Stated task:
Repeat the items below, putting "desktop automation agent" wherever "computer-use agent" appears and changing nothing else.
-- start The data --
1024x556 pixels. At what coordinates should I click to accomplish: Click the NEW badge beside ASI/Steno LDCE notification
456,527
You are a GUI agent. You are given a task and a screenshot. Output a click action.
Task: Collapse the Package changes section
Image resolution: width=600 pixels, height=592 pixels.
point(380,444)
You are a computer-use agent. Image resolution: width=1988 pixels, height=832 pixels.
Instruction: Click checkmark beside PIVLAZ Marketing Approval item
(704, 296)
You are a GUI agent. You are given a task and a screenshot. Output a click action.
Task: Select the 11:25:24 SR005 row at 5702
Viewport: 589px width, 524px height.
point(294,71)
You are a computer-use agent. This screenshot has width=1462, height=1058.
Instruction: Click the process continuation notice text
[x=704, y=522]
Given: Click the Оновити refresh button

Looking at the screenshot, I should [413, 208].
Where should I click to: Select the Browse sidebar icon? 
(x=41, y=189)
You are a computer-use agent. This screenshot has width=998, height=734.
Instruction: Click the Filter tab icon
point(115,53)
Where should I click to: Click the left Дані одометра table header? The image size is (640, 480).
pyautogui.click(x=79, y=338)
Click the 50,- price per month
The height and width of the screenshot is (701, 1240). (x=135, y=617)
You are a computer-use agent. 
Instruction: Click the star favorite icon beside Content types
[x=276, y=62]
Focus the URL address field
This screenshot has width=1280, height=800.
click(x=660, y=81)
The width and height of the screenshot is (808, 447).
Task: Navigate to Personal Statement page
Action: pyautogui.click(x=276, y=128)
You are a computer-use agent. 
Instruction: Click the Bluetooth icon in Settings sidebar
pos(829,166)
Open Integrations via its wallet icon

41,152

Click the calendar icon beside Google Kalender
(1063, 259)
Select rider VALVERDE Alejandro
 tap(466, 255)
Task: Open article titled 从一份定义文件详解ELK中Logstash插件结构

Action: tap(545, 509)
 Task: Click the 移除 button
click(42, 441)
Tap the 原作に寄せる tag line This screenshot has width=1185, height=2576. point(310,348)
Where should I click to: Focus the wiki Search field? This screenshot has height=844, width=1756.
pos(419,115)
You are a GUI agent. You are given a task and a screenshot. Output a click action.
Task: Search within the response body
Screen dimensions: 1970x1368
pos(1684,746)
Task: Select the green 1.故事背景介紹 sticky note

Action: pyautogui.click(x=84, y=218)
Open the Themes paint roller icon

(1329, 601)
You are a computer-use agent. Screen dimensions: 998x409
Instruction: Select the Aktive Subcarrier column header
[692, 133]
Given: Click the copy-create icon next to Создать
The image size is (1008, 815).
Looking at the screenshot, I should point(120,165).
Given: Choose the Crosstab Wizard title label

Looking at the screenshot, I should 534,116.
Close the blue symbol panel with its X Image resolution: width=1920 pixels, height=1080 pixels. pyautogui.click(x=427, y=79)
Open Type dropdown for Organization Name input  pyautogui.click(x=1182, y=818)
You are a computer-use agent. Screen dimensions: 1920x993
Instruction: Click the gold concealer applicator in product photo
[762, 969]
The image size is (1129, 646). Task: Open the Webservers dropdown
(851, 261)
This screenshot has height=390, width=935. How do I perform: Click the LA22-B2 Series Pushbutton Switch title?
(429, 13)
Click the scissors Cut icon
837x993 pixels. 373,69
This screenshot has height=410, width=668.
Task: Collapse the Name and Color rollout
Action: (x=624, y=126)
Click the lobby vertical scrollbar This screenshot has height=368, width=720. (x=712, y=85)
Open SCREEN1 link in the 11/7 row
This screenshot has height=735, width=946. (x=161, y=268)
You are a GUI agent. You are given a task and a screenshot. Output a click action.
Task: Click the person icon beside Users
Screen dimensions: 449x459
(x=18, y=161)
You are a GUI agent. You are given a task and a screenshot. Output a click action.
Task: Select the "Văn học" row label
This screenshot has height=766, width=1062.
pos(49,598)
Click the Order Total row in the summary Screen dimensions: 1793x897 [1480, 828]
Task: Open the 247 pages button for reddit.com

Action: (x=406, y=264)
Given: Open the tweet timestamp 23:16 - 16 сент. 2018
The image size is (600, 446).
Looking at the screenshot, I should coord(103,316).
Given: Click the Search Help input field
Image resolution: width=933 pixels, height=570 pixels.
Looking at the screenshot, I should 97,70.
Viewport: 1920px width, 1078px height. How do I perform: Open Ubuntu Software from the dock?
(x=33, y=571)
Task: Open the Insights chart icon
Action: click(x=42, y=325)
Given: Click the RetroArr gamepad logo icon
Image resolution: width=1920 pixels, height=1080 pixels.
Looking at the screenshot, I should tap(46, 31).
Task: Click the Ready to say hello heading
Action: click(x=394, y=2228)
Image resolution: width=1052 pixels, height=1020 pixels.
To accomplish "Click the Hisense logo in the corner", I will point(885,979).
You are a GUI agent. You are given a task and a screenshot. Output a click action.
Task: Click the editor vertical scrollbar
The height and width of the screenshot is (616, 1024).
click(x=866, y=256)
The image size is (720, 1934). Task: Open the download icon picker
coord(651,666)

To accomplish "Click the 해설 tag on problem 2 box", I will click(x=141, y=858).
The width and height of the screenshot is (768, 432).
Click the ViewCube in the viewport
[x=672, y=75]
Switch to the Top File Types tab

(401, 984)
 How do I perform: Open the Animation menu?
-- end The data --
Worked answer:
1024x556 pixels. At what coordinates should I click to accomplish: Click the NEW badge beside ASI/Steno LDCE notification
456,527
You are a GUI agent. You are given a task and a screenshot. Output a click action.
Task: Collapse the Package changes section
Image resolution: width=600 pixels, height=592 pixels.
point(380,444)
You are a desktop automation agent. Image resolution: width=1988 pixels, height=832 pixels.
Instruction: Click checkmark beside PIVLAZ Marketing Approval item
(704, 296)
You are a GUI agent. You are given a task and a screenshot. Output a click action.
Task: Select the 11:25:24 SR005 row at 5702
Viewport: 589px width, 524px height.
point(294,71)
You are a desktop automation agent. This screenshot has width=1462, height=1058.
Instruction: Click the process continuation notice text
[x=704, y=522]
Given: Click the Оновити refresh button

Looking at the screenshot, I should [413, 208].
Where should I click to: Select the Browse sidebar icon? 
(x=41, y=189)
You are a desktop automation agent. This screenshot has width=998, height=734.
Instruction: Click the Filter tab icon
point(115,53)
Where should I click to: Click the left Дані одометра table header? The image size is (640, 480).
pyautogui.click(x=79, y=338)
Click the 50,- price per month
The height and width of the screenshot is (701, 1240). (x=135, y=617)
You are a desktop automation agent. 
Instruction: Click the star favorite icon beside Content types
[x=276, y=62]
Focus the URL address field
This screenshot has width=1280, height=800.
click(x=660, y=81)
The width and height of the screenshot is (808, 447).
Task: Navigate to Personal Statement page
Action: pyautogui.click(x=276, y=128)
You are a desktop automation agent. 
Instruction: Click the Bluetooth icon in Settings sidebar
pos(829,166)
Open Integrations via its wallet icon

41,152

Click the calendar icon beside Google Kalender
(1063, 259)
Select rider VALVERDE Alejandro
 tap(466, 255)
Task: Open article titled 从一份定义文件详解ELK中Logstash插件结构

Action: tap(545, 509)
 Task: Click the 移除 button
click(42, 441)
Tap the 原作に寄せる tag line This screenshot has width=1185, height=2576. point(310,348)
Where should I click to: Focus the wiki Search field? This screenshot has height=844, width=1756.
pos(419,115)
You are a GUI agent. You are given a task and a screenshot. Output a click action.
Task: Search within the response body
Screen dimensions: 1970x1368
pos(1684,746)
Task: Select the green 1.故事背景介紹 sticky note

Action: pyautogui.click(x=84, y=218)
Open the Themes paint roller icon

(1329, 601)
You are a desktop automation agent. Screen dimensions: 998x409
Instruction: Select the Aktive Subcarrier column header
[692, 133]
Given: Click the copy-create icon next to Создать
The image size is (1008, 815).
Looking at the screenshot, I should point(120,165).
Given: Choose the Crosstab Wizard title label

Looking at the screenshot, I should 534,116.
Close the blue symbol panel with its X Image resolution: width=1920 pixels, height=1080 pixels. pyautogui.click(x=427, y=79)
Open Type dropdown for Organization Name input  pyautogui.click(x=1182, y=818)
You are a desktop automation agent. Screen dimensions: 1920x993
Instruction: Click the gold concealer applicator in product photo
[762, 969]
The image size is (1129, 646). Task: Open the Webservers dropdown
(851, 261)
This screenshot has height=390, width=935. How do I perform: Click the LA22-B2 Series Pushbutton Switch title?
(429, 13)
Click the scissors Cut icon
837x993 pixels. 373,69
This screenshot has height=410, width=668.
Task: Collapse the Name and Color rollout
Action: (x=624, y=126)
Click the lobby vertical scrollbar This screenshot has height=368, width=720. (x=712, y=85)
Open SCREEN1 link in the 11/7 row
This screenshot has height=735, width=946. (x=161, y=268)
You are a GUI agent. You are given a task and a screenshot. Output a click action.
Task: Click the person icon beside Users
Screen dimensions: 449x459
(x=18, y=161)
You are a GUI agent. You are given a task and a screenshot. Output a click action.
Task: Select the "Văn học" row label
This screenshot has height=766, width=1062.
pos(49,598)
Click the Order Total row in the summary Screen dimensions: 1793x897 [1480, 828]
Task: Open the 247 pages button for reddit.com

Action: (x=406, y=264)
Given: Open the tweet timestamp 23:16 - 16 сент. 2018
The image size is (600, 446).
Looking at the screenshot, I should coord(103,316).
Given: Click the Search Help input field
Image resolution: width=933 pixels, height=570 pixels.
Looking at the screenshot, I should 97,70.
Viewport: 1920px width, 1078px height. How do I perform: Open Ubuntu Software from the dock?
(x=33, y=571)
Task: Open the Insights chart icon
Action: click(x=42, y=325)
Given: Click the RetroArr gamepad logo icon
Image resolution: width=1920 pixels, height=1080 pixels.
Looking at the screenshot, I should tap(46, 31).
Task: Click the Ready to say hello heading
Action: click(x=394, y=2228)
Image resolution: width=1052 pixels, height=1020 pixels.
To accomplish "Click the Hisense logo in the corner", I will point(885,979).
You are a GUI agent. You are given a task and a screenshot. Output a click action.
Task: Click the editor vertical scrollbar
The height and width of the screenshot is (616, 1024).
click(x=866, y=256)
The image size is (720, 1934). Task: Open the download icon picker
coord(651,666)

To accomplish "Click the 해설 tag on problem 2 box", I will click(x=141, y=858).
The width and height of the screenshot is (768, 432).
Click the ViewCube in the viewport
[x=672, y=75]
Switch to the Top File Types tab

(401, 984)
 How do I perform: Open the Animation menu?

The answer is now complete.